Sync BigQuery Daily Partitioned Tables to another destination

Our Google Analytics data lands in tables named:

  • ga_sessions_20220614
  • ga_sessions_20220613
  • ga_sessions_20220612

Using the AirByte UI we’d have to re-scan the schema, and reimport all the data each day to detect new tables that are created each day in BigQuery. The other anti-pattern solution would be to create a new connector for each day that only contains a single daily table, then delete the connector once the sync is complete.
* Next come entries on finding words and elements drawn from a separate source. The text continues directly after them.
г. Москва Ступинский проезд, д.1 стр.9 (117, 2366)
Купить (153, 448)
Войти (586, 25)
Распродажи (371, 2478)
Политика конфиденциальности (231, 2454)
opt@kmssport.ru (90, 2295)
What is the best low-code way of syncing these newly created tables each day to another source, or in my case to Snowflake?

Hey @alexberryman,
Let me know if I got this right:

  1. You have Google Analytics data automatically replicated to BigQuery, having one table per day of data.
  2. You are using Airbyte to replicate these data to Snowflake
  3. As you have a new table every day you need to change the stream selection in Airbyte UI to sync the new days. It leads to a reset and a full reload.

We are currently working on trying to avoid a full reload when the stream selection changes. So in a near future, you might be able to use our API to automatically select the new source table to sync and avoid the full reload.
This is still not an optimal solution as you’ll have to maintain additional scripting on top of Airbyte.

In my opinion, the best approach to take would be to create a view in Bigquery that is unionizing the daily tables and sync this unionized with Airbyte to Snowflake. You can use wildcard queries in BQ to create the view.

Thanks for your reply!

Your recap accurately describes my problem. The in-progress “avoid a full reload when the stream selection” changes sounds like the best long-term solution.

We were planning on unioning the individual tables once they were copied to Snowflake, but I like the idea of doing this on the BigQuery side. We’re setting up a BigQuery view now to sync with Airbyte. We’re curious to see if an “Incremental Deduped History” in Airbyte has to scan all the terabytes of data for each sync or if it’ll minimal so we can use a high sync frequency without racking up a bunch of BigQuery charges.

I’ll report back on our findings.

The Incremental Deduped history relies on “technical” scd tables on the destination side which should optimize the deduplication process. Feel free to open a new topic on the forum if the performance are not those you’d expect.